Only one stretch of the records below is wanted: the lines from the one holding "Flymo Mighti-Mo 300 (145, 1083)" through the one holding "Gardening (300, 16)". Return it exactly, both ends included.

==*==

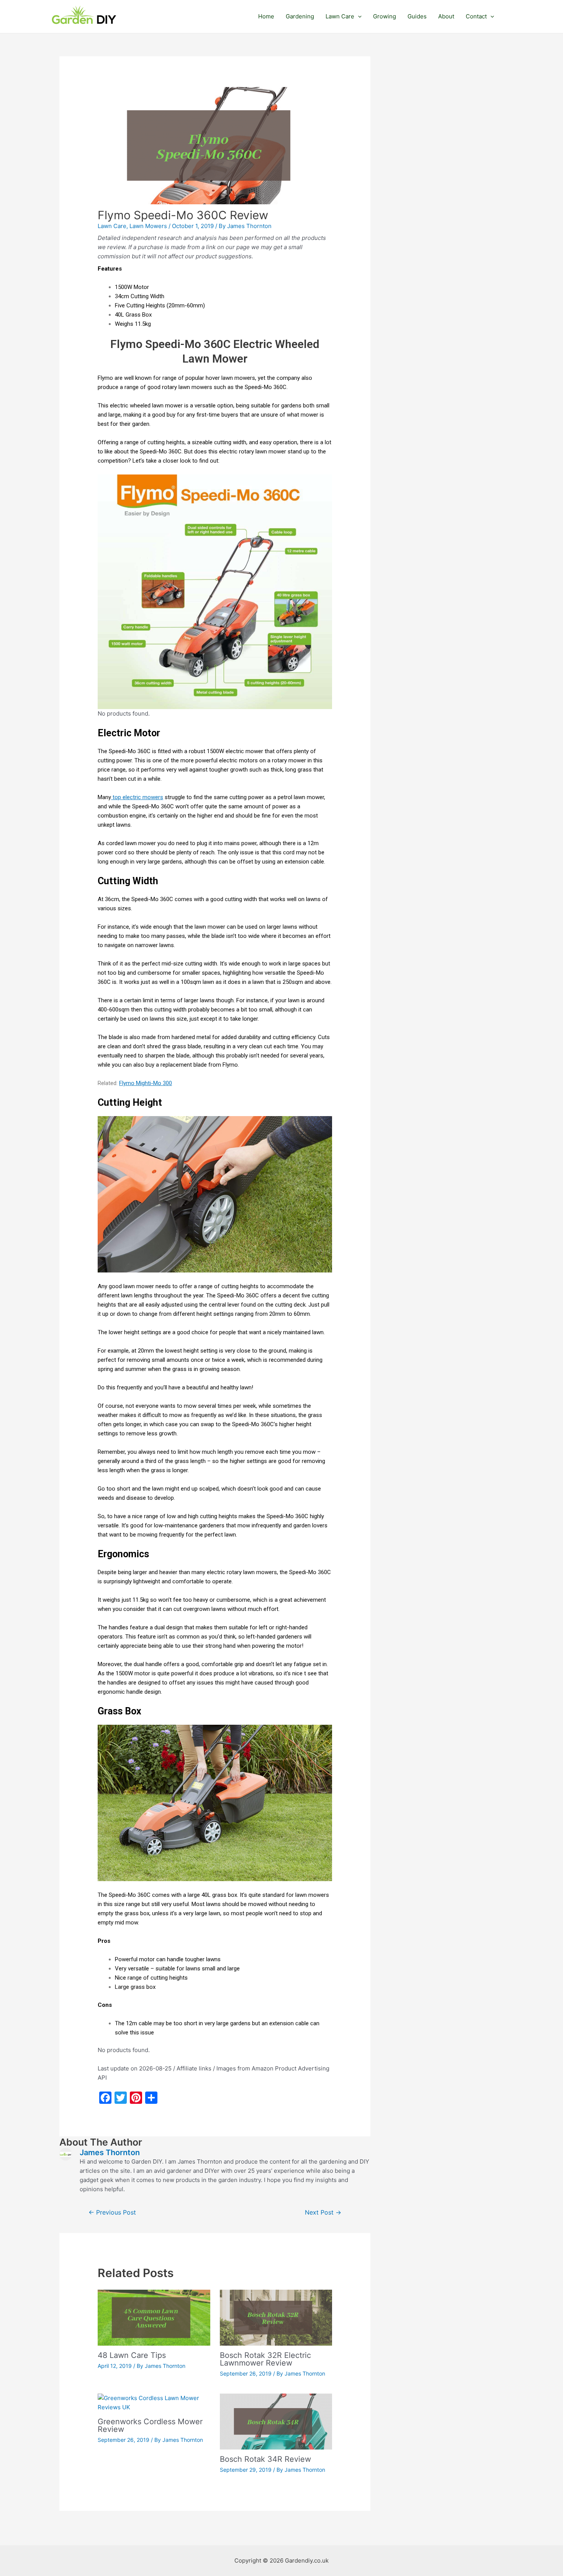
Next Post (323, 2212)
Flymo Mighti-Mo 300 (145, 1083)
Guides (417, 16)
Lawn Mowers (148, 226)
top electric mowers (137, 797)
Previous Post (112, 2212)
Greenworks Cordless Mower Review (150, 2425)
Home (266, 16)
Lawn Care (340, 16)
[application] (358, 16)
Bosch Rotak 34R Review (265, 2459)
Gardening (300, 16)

==*==

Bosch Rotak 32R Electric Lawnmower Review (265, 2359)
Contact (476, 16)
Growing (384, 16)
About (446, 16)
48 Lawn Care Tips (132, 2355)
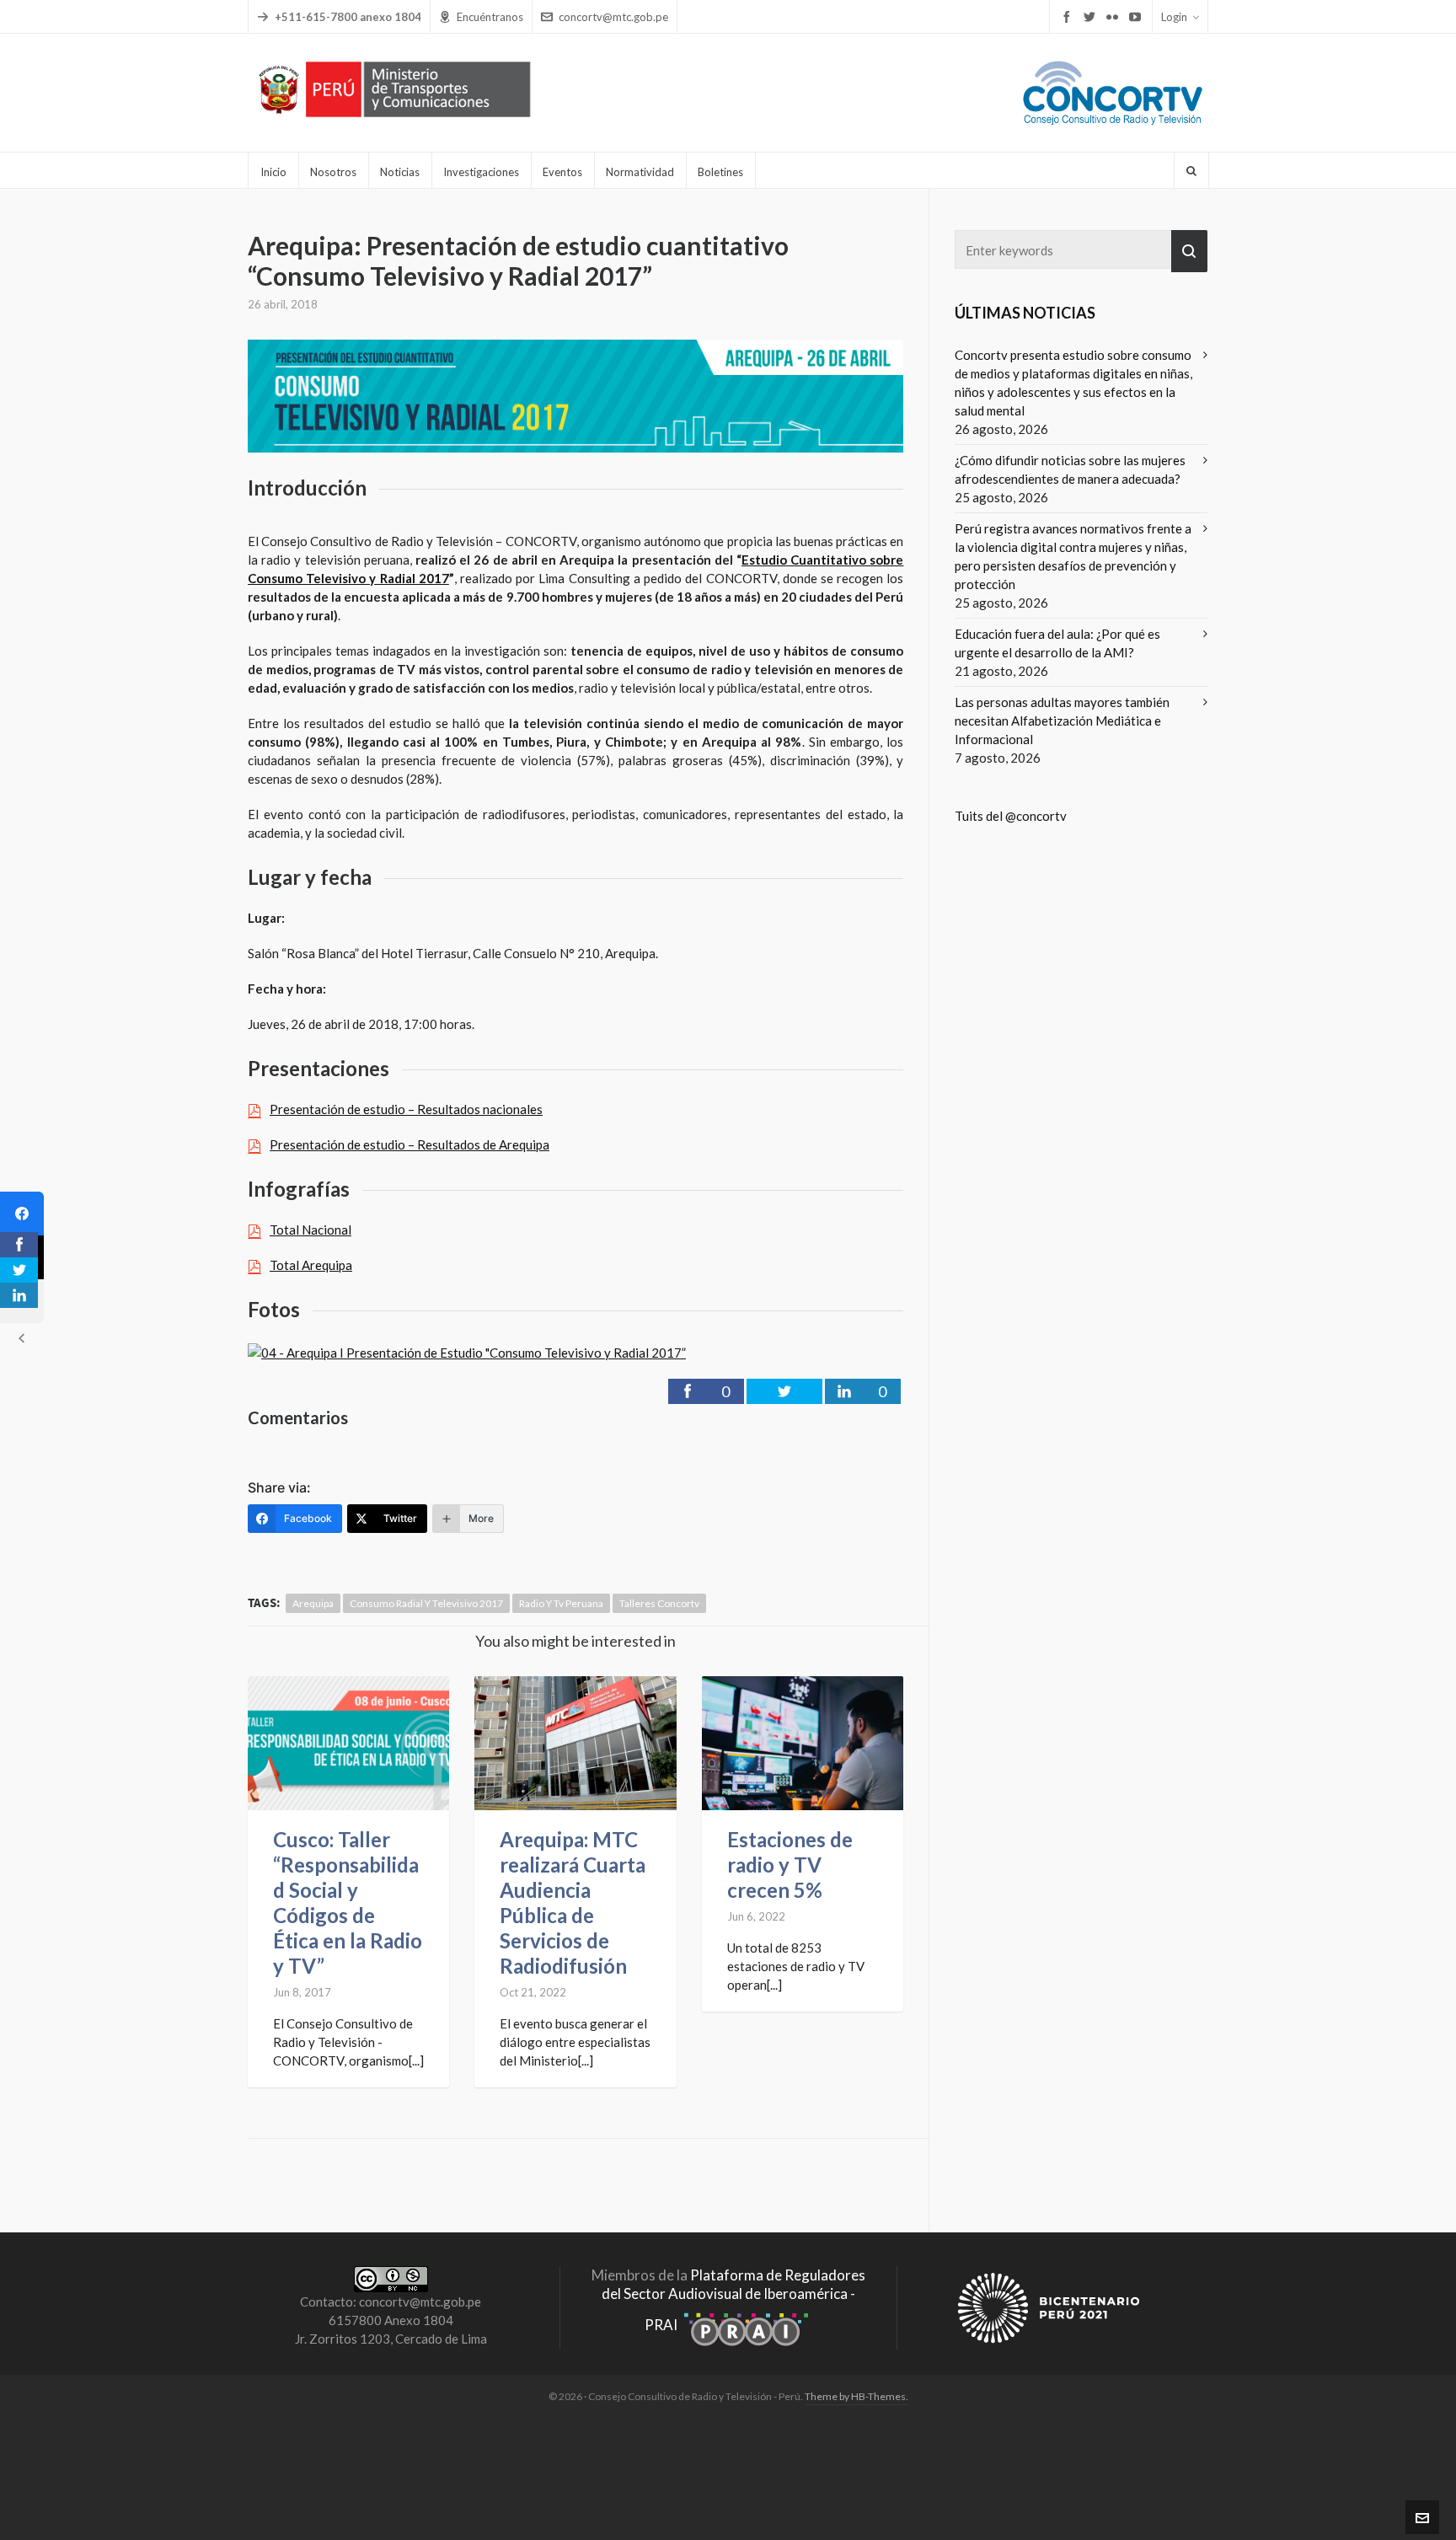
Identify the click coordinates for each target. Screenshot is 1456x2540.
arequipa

==*==

ANSWER SECTION
Flymo Mighti-Mo 300 (145, 1083)
Guides (417, 16)
Lawn Mowers (148, 226)
top electric mowers (137, 797)
Previous Post (112, 2212)
Greenworks Cordless Mower Review (150, 2425)
Home (266, 16)
Lawn Care (340, 16)
[application] (358, 16)
Bosch Rotak 34R Review (265, 2459)
Gardening (300, 16)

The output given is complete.